In that letter of August 2013, the hearing officer also confirms that at that time, he still had a backlog of some 13 cases…and that while he had previously indicated a hope of getting them all finished by the end of 2013, he concluded: "I am now convinced that even that is not possible".
"I know this is getting 'old', he wrote, "I humbly apologize for the delays."
It is getting more than old for the Wilson central school district.
It is getting rather expensive
Since his suspension, the school district has continued to pay the teacher, who has been paid about $225,000 and has been getting annual raises, even though he hasn't taught a day there since 2009
In addition to the suspended teacher's salary, health care, and other benefits, the district has had to pay those of the teacher that had to brought in to replace him while the suspension lingers.
Therefore, that is two salaries, on top of more than four years worth of legal fees.
Plus the up to $1,800 per day plus travel expenses, that taxpayers have had to pay the hearing officer, for the days he actually did work on the case.

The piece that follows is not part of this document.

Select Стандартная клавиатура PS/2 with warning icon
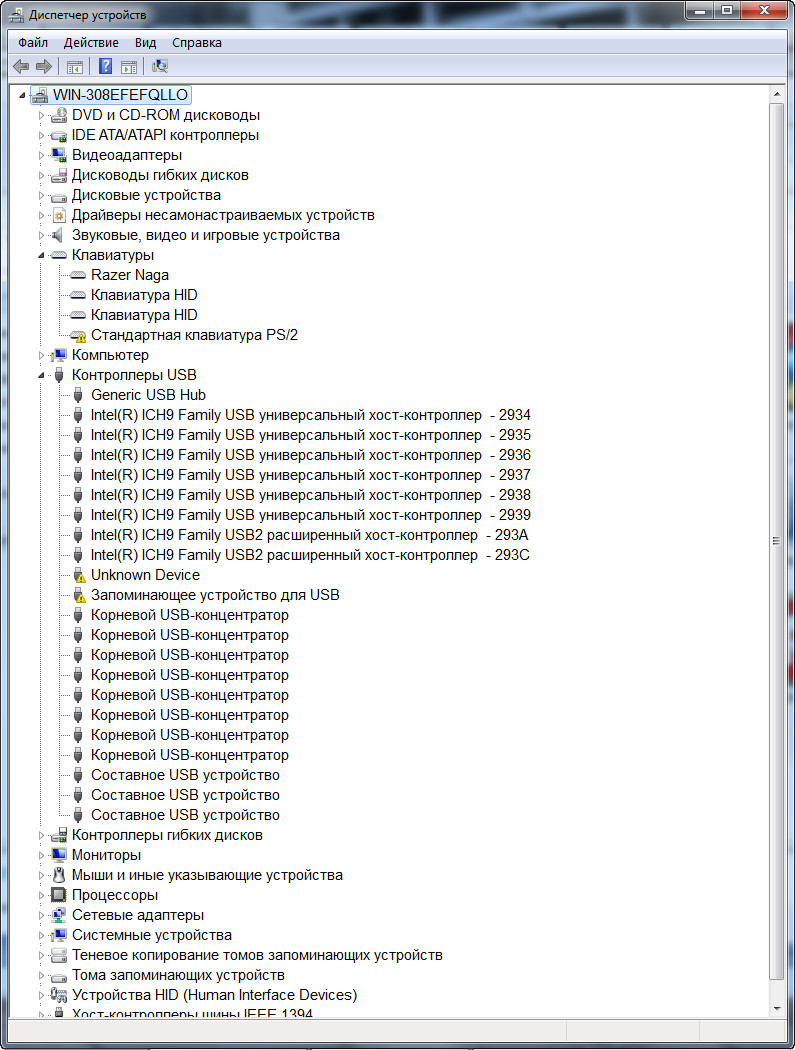The height and width of the screenshot is (1050, 795). [x=194, y=335]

All told, the cost of the case is approaching one million dollars for the school district, with no apparent end in sight.

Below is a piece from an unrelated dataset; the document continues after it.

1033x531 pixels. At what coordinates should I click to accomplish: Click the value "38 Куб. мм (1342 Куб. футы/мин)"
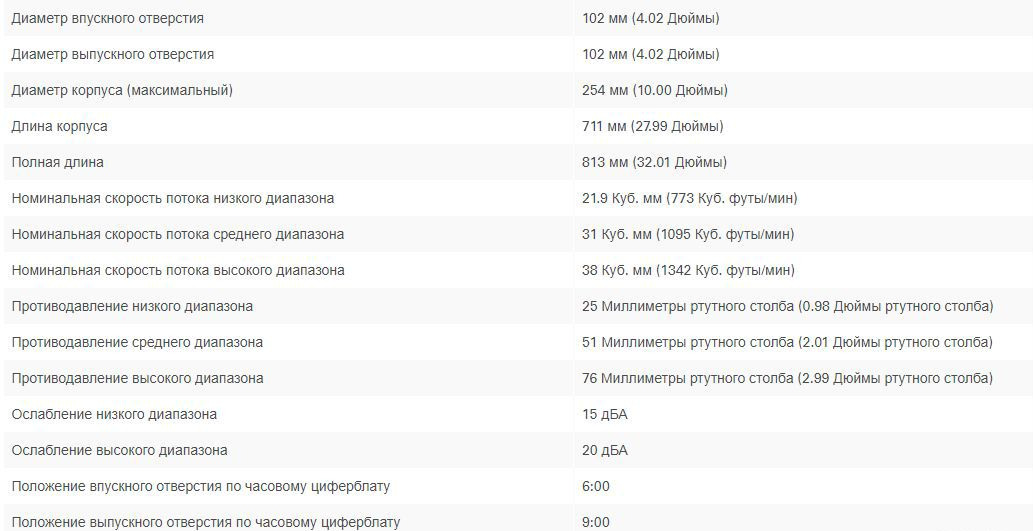pyautogui.click(x=688, y=270)
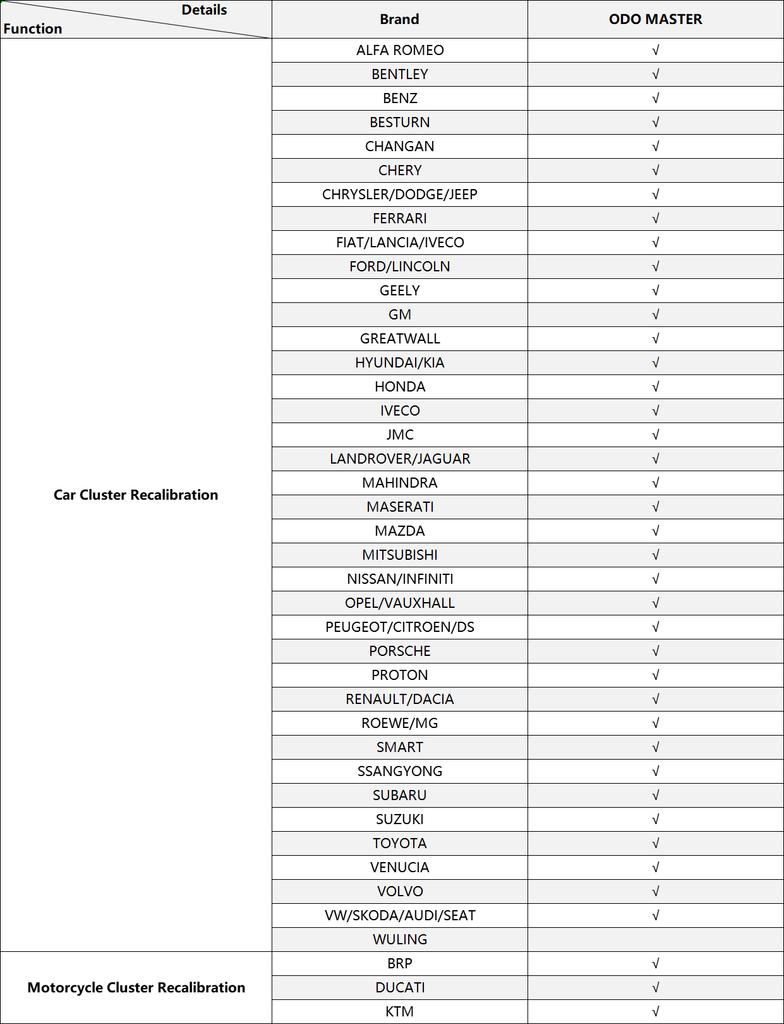Viewport: 784px width, 1024px height.
Task: Select the BENTLEY row brand name
Action: coord(400,74)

"That's ridiculous!" said NYS Senator George Maziarz (R-62nd District), to whom the district reached out for help in September.

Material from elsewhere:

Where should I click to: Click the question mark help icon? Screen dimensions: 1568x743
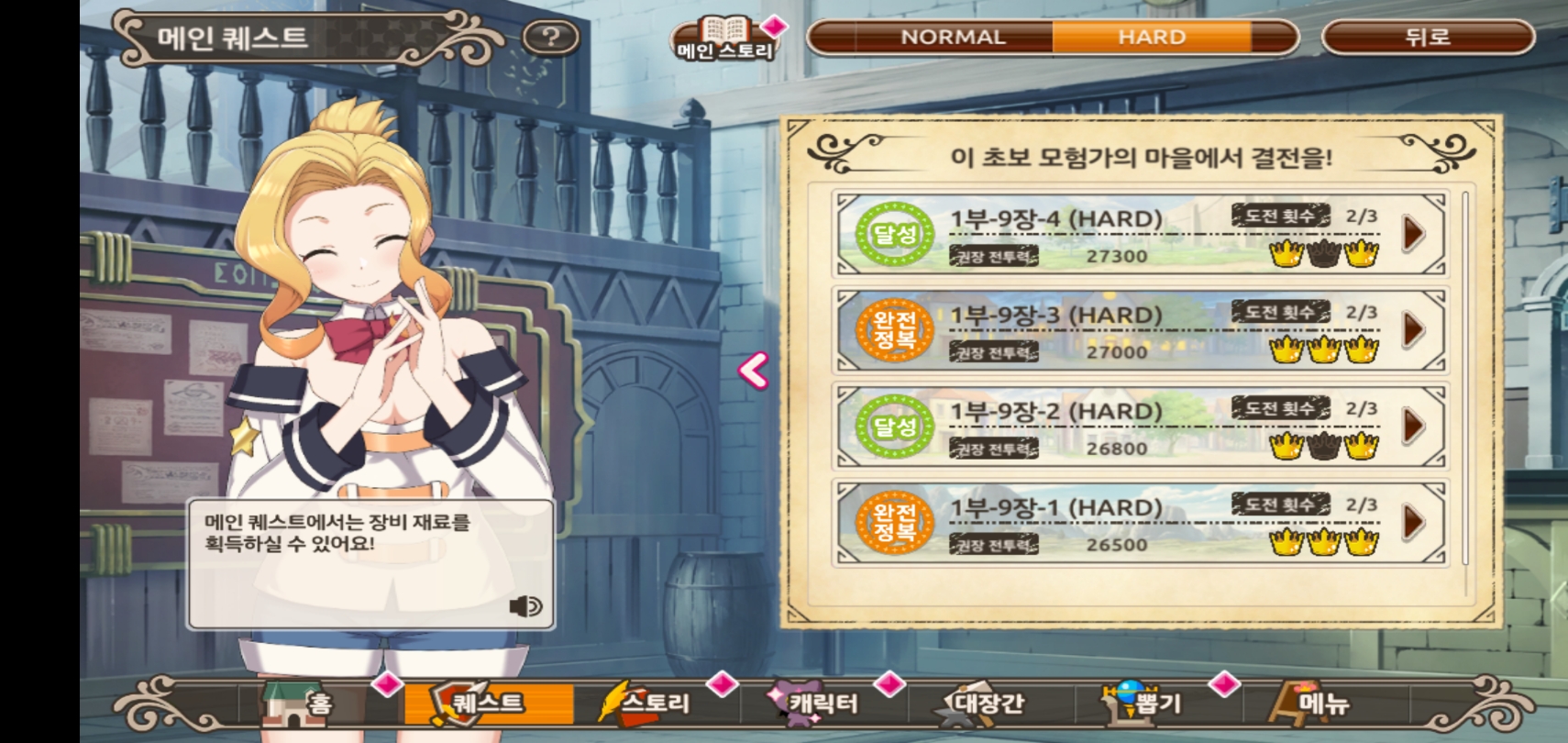tap(550, 37)
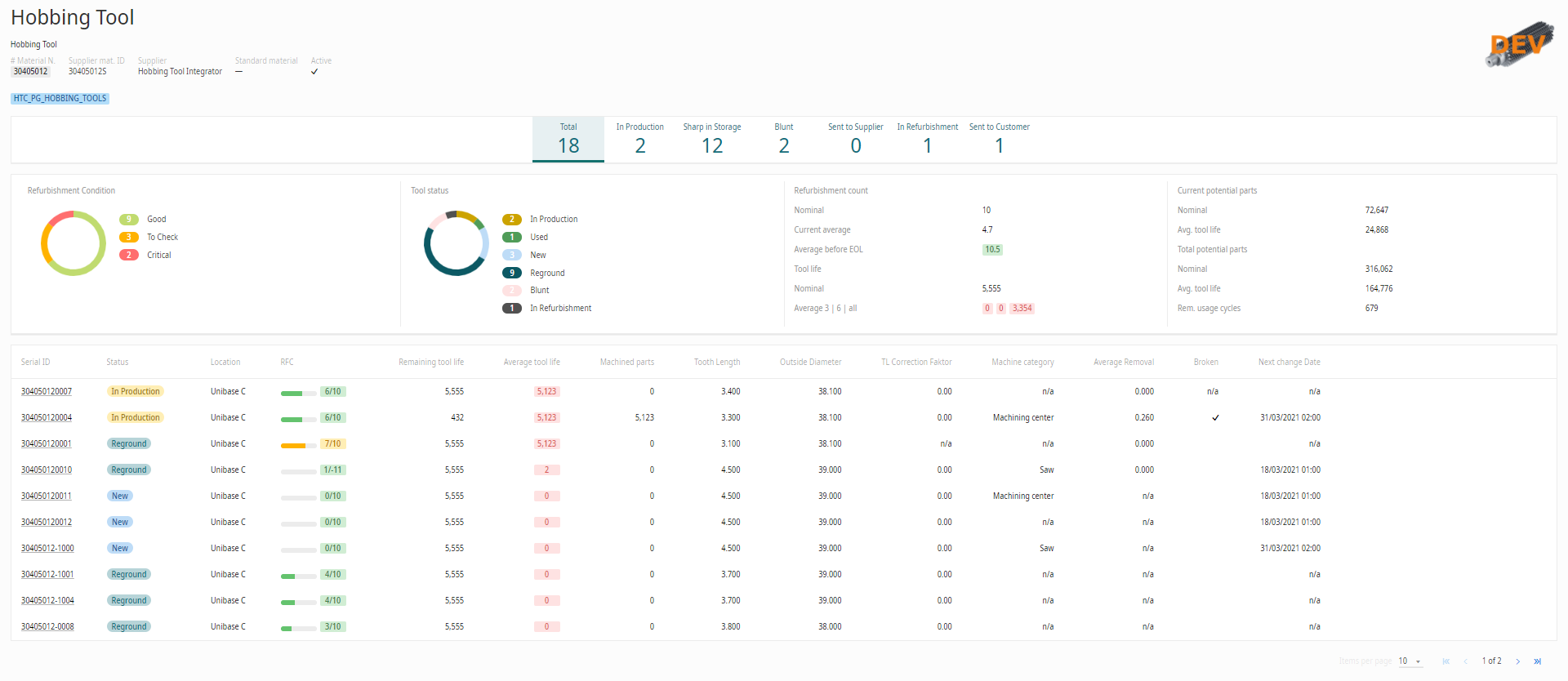
Task: Click the first page navigation arrow
Action: point(1446,661)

At that time, Wendt confirmed the district's costs for the case had already exceeded $750,000. A review of the minutes of school board meetings held since then indicates they have continued to climb.
Each month, there is noted a recommendation by Wendt, and subsequently approved by the school board: to continue the non-disciplinary suspension with pay of a particular employee."
"It's a total waste of money," said Maziarz, who took the case directly to NYS Education Commissioner John King.
"I told him this was crazy and I sent him all the information that the school district supplied me and again, that was late last year, and he told me he would get back to me ...which he did," said Maziarz.
However, the answer Maziarz received was not one he wanted to hear. The law would not permit the hearing officer to be replaced. "He told me they can't switch up arbitrators…that they could see what they could do, obviously he hasn't done anything thus far. It's unacceptable," Maziarz said.
"This is a hearing officer that is appointed under procedures that are in a statute essentially forced on us, by the state," Kristoff said.
Kristoff also noted that by law, the district can't contact the hearing officer directly at this stage of the case. It did, however, contact the State Education department offering the hearing officer a stenographer or secretary, at district expense, in order to help the hearing officer toward making a decision.
The hearing officer, when contacted by WGRZ-TV, said he had been asked by the state not to comment on the case. He did, however, confirm his illness and added that as he began to recover, he was involved in a serious car accident, which resulted in a two-week hospitalization in October.
2 On Your Side has also confirmed that the same hearing officer was involved in another long delayed case, also four years in length, involving an administrator in the Salamanca School District.
That case, which finally resulted in a decision last week to re-instate the suspended employee, also cost that district approximately 1 million dollars.
According to Kristoff, examples like these are another reason school districts are growing increasingly hesitant to try and remove teachers, even if they feel there is just cause for doing so..
"I can't believe the state education department allowed this to go on as long as they have ...without going back to the legislature and asking us to change this law, because we're certainly looking at doing the changes now," said Maziarz.
Because of these cases, Maziarz will submit a bill in this legislative session intended to expedite the procedures involved in hearing a case.
"What would change is having definitive time frames for a decision, and the ability, if an arbitrator or a hearing officer becomes ill and unable to perform their duties that you're able to have some mechanism to switch out," Maziarz said.